begin DATA SUPPLIED

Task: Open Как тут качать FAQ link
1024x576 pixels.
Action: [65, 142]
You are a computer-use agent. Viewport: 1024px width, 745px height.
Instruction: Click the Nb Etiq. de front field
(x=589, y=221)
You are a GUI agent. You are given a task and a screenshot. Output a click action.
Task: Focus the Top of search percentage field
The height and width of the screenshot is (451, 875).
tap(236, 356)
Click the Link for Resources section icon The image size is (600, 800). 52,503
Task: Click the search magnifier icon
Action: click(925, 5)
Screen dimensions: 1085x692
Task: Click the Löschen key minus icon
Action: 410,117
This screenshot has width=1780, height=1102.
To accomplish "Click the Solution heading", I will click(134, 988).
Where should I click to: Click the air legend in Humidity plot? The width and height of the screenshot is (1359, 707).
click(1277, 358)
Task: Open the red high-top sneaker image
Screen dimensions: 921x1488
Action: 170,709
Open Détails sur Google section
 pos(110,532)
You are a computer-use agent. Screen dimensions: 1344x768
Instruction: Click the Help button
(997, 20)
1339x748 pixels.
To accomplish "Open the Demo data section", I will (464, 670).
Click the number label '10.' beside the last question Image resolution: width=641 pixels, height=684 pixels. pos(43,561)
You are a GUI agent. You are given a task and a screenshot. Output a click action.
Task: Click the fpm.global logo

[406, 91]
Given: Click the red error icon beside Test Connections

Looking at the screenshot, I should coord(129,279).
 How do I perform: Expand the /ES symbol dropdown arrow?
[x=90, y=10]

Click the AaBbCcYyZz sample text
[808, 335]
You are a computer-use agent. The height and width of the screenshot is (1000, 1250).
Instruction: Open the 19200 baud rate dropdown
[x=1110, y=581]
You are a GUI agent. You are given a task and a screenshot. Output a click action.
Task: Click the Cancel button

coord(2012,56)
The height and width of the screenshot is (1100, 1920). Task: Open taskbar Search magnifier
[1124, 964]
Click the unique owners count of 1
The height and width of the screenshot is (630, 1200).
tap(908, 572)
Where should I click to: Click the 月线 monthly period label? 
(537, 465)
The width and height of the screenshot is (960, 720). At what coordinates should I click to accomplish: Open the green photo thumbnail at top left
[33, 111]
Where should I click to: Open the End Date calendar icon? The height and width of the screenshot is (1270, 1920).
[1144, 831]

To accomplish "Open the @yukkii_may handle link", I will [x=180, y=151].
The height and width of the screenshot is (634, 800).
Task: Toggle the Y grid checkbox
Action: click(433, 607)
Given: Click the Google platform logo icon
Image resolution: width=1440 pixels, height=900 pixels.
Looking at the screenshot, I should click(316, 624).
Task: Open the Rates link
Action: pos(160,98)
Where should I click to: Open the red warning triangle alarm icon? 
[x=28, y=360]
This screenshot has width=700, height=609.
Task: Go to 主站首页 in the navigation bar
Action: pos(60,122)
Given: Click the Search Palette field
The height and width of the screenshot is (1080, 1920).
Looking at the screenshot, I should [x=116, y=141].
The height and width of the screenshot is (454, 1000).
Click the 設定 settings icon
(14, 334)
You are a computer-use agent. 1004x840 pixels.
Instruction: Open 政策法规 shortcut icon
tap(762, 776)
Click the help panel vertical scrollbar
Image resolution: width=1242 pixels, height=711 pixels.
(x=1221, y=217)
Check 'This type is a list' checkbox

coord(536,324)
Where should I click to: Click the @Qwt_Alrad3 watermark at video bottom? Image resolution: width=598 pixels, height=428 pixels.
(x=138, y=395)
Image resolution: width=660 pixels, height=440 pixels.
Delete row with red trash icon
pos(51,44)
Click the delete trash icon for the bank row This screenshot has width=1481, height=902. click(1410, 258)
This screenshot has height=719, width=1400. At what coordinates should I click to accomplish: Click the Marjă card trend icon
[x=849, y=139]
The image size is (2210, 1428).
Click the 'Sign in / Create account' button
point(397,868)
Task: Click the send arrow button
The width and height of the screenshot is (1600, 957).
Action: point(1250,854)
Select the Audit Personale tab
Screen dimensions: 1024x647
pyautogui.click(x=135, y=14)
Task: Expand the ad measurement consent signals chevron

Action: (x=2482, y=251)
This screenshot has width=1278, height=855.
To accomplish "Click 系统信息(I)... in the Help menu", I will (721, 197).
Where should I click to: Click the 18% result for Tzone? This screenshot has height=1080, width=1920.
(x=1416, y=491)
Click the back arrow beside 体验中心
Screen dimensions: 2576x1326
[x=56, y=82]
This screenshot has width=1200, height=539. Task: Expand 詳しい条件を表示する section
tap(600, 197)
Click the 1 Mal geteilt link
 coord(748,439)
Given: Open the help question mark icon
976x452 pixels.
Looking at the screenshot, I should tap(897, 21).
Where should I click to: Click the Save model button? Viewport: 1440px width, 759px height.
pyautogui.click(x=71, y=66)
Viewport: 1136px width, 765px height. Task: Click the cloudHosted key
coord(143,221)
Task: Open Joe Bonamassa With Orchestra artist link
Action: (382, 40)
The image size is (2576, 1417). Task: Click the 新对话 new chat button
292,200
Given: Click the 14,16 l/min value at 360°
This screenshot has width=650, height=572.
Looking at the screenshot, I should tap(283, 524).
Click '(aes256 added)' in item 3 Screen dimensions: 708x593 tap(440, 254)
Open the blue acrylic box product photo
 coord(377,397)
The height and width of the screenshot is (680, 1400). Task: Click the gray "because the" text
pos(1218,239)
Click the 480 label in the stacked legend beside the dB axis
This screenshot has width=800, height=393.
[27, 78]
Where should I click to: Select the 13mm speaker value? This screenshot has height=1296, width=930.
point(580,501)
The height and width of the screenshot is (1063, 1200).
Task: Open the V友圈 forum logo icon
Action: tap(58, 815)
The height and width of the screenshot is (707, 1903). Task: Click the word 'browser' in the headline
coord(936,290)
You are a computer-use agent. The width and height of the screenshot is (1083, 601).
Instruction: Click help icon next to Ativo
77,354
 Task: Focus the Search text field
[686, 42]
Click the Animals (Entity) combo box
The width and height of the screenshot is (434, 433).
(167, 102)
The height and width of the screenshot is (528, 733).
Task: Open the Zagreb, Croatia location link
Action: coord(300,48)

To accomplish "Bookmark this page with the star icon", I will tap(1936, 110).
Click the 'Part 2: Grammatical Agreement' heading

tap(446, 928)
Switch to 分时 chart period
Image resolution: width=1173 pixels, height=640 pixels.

end DATA SUPPLIED

■ **JOB**
Pick out every line in the items above that contains the word "Viewport", and copy each one.

■ **THE RESULT**
You are a computer-use agent. Viewport: 1024px width, 745px height.
Where should I click to: Click the Save model button? Viewport: 1440px width, 759px height.
Viewport: 1136px width, 765px height. Task: Click the cloudHosted key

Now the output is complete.